Courts' Failures In Section 101 Guidance Prompts Call For PTO Rulemaking Solution
Patent, Trademark, and Copyright Journal quotes Stanford Law Professor Mark Lemley regarding the patentability of computer programs.
Presenter after presenter at the 2013 George Washington Law Review Symposium criticized the lack of guidance from the Supreme Court and the U.S. Court of Appeals for the Federal Circuit on defining a reliable standard to assess patentable subject matter.
The session, held Nov. 15 at the GW Law School in Washington, D.C., was titled “Cracking the Code: Ongoing Section 101 Patentability Concerns in Biotechnology and Computer Software,” but the code remained elusive both overall and within each of the two disciplines separately.

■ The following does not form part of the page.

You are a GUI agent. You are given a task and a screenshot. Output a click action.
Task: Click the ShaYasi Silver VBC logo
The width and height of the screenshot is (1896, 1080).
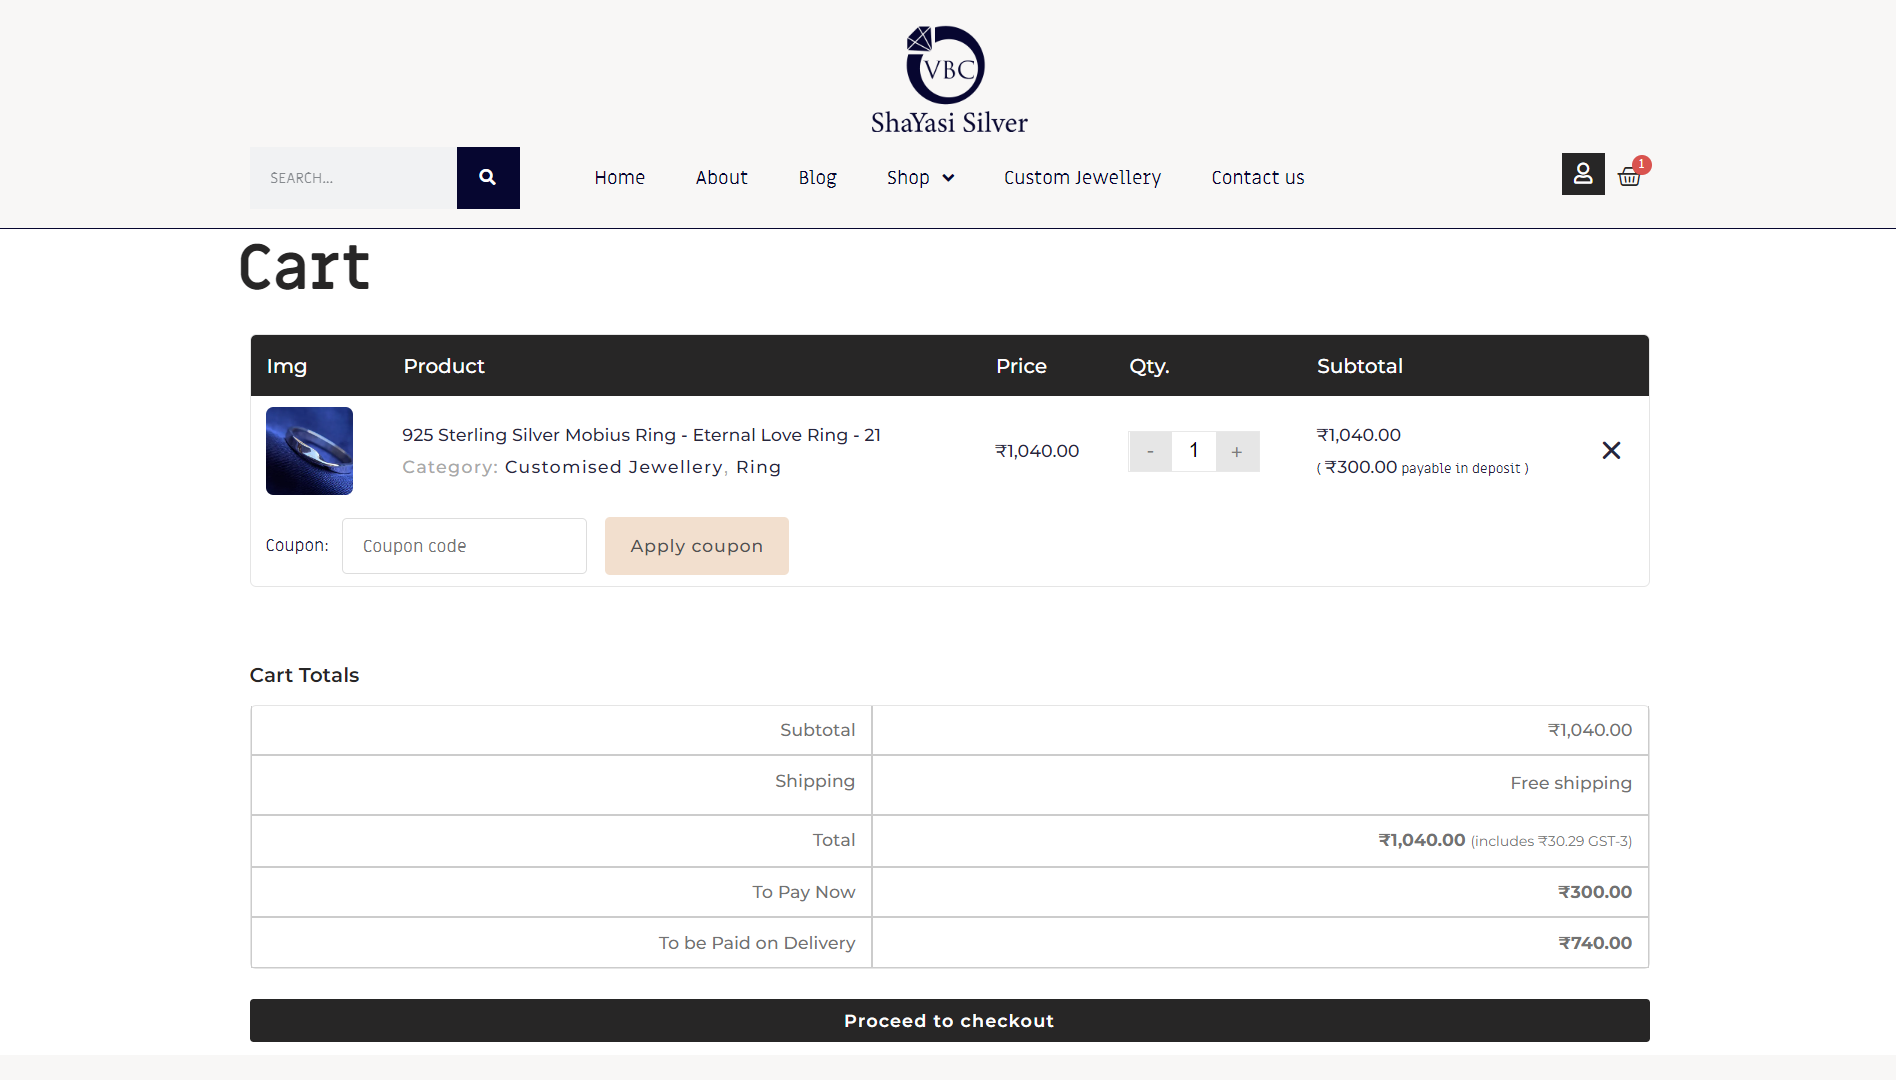coord(947,80)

However, Mark A. Lemley, professor at Stanford Law School, said, “There's a pretty strong body of case law that seems to be lining up with Judge [Alan D.] Lourie's approach,” presented in the CLS Bank plurality opinion. “If complex computer programming is in the claims, it will be patentable subject matter. If not, it won't.”
Lemley agreed that Rader's approach is the better one “in a perfect world.” But he insisted that “an unbelievable amount of crappy software patents is being asserted,” and he said, “In the trenches of litigation, the thing that has worked best [to invalidate crappy patents] is Section 101.”